What this task involves -> Leaving out the pictures, retype exactly the lines from the one holding "You are a computer-use" through the end of the material.
── Material supplied ──
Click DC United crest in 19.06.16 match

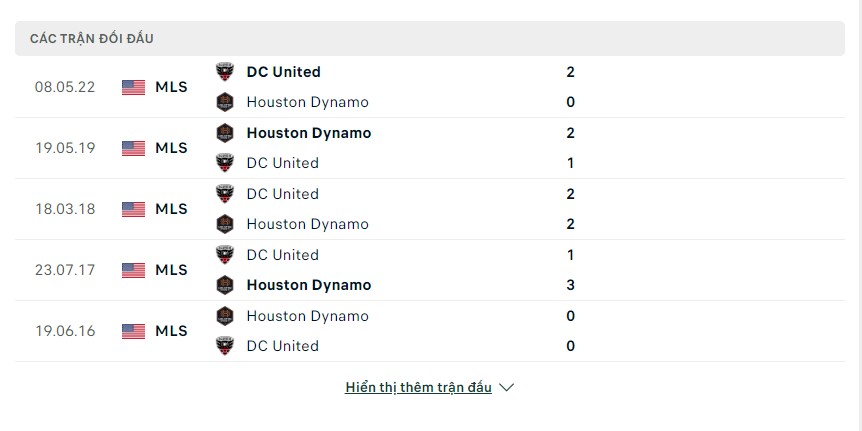(225, 346)
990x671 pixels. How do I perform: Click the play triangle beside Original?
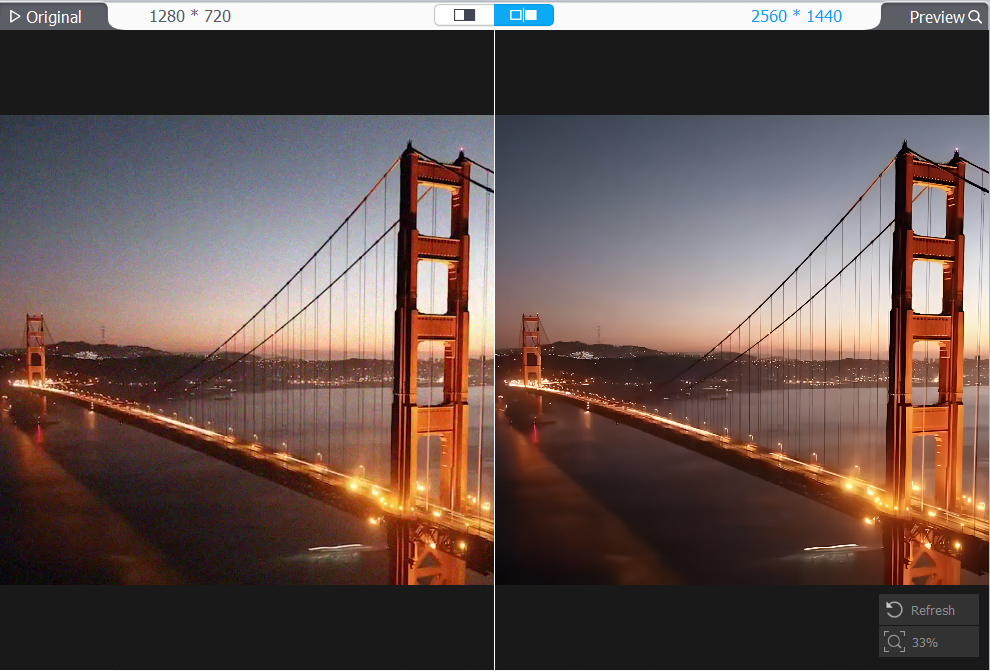coord(17,16)
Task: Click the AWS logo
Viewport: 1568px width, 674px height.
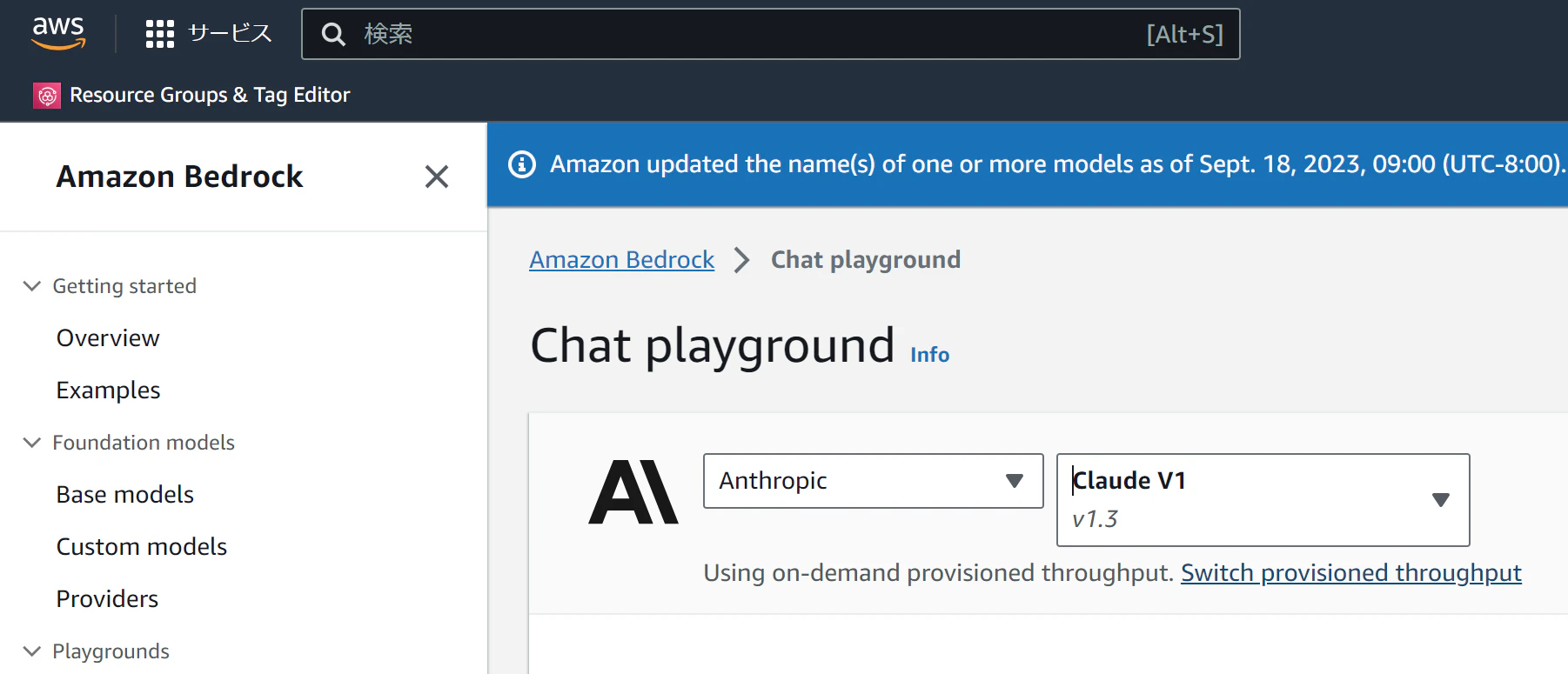Action: point(58,33)
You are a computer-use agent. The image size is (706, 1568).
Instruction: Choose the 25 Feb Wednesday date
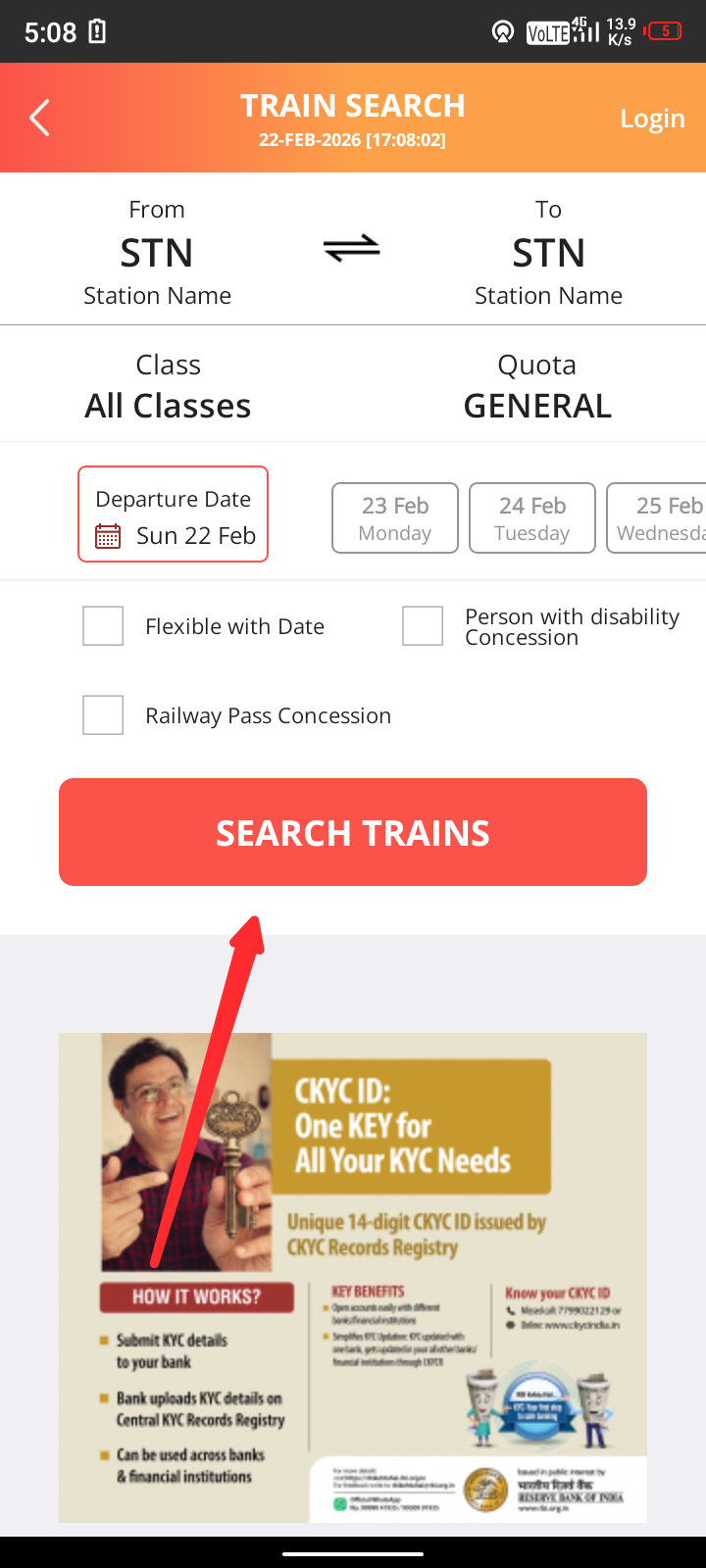tap(659, 518)
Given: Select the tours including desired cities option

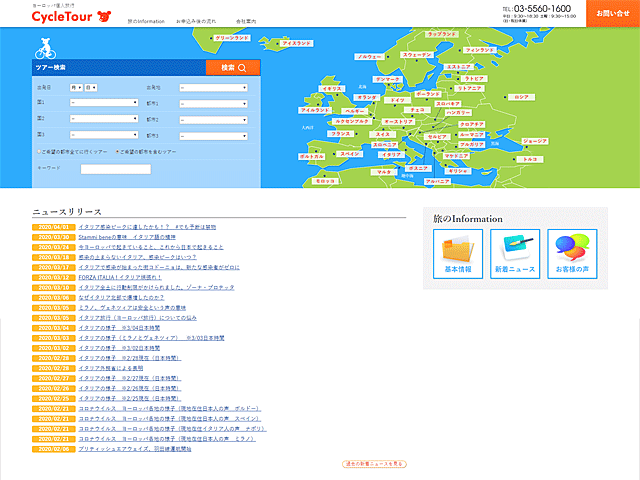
───
Problem solution ->
You are a computer-use agent. The image size is (706, 1568).
Instruction: Choose the 25 Feb Wednesday date
tap(659, 518)
Given: Select the tours including desired cities option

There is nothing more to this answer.